Edition Octopus. Verlagshaus Monsenstein und Vannerdat 2008. ISBN 978-3-86582-672-5
Man nehme ein Handvoll Autobesitzer, Fahrlehrer und Autohändler und notiere sich (Anonymität zugesichert) einfach mal deren schlechten Erfahrungen rund um Autos. Was dabei herauskommt, kann sich jeder denken.

Nach diesem „Rezept“ ist aber leider auch das Buch von Brigitte und Dieter Kübbeler gestrickt. Das von ihnen zusammengestellte Sammelsurium von jahrlangem Frust, schlechten Beispielen und pauschalen Generalabrechnungen mit ganzen Berufs- oder Menschengruppen rund ums Reiten und die Pferdehaltung findet man sonst nur in Klatschrunden und manchen (ebenfalls anonymen) Internetforen. Und dort sollte es meiner Meinung nach auch bleiben.

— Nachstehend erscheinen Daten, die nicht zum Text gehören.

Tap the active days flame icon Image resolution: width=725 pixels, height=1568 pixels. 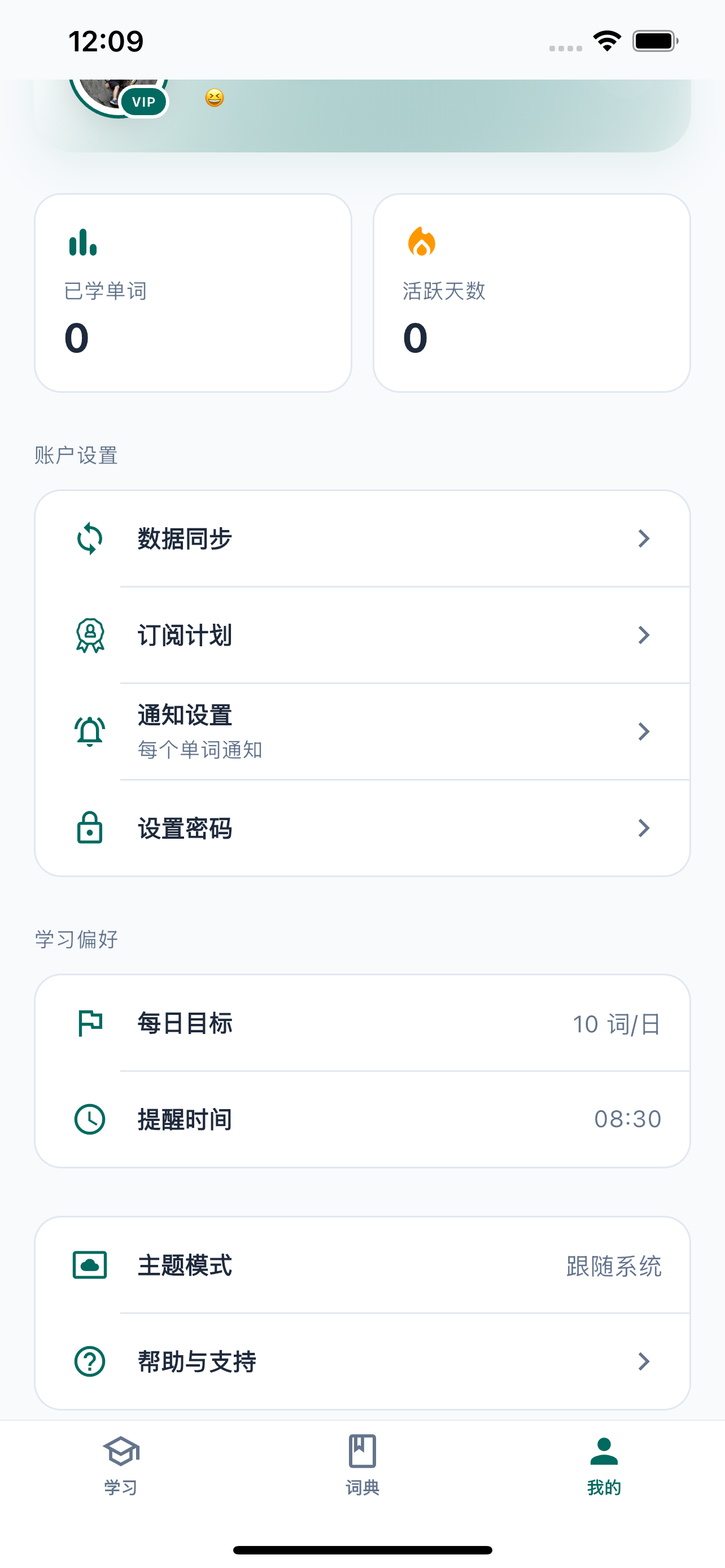coord(421,242)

Es sind nicht nur die Ansammlungen schlechter und zum Teil haarsträubender Verhältnisse in Reit- und Pensionsstellen, die auf den knapp 200 Seiten abschreckend wirken, sondern auch die Sprache und das pauschale Auskeilen gegen jeweils andere Gruppen, die mit jeder „Geschichte“ peinlicher wirken. Schmied gegen Hufpfleger, Pferdewirtschaftsmeister gegen Amateurreitlehrer, Reiter gegen Reitlehrer, Tierärzte und Stallbetreiber, diese wiederum gegen ihre Kundschaft und Freizeitreiter oder reiche Pferdekäufer. Mal so richtig draufhauen eben. 

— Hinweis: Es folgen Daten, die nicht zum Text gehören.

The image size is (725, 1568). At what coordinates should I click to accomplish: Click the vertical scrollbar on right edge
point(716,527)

Kurzum, ein Buch zum Abgewöhnen. Das dann aber als Sachbuch zu propagieren, zeugt – mit Verlaub – von völlig fehlender Sachkunde. Zumal sich die Autoren am Ende nur im kurzen Nachwort auf den einzig sachlichen Tipp beschränken: Die Leser ihres Buches sollten Dinge, mit denen sie in ihrem Stall nicht zufrieden sein, mit anderen Einstellern besprechen.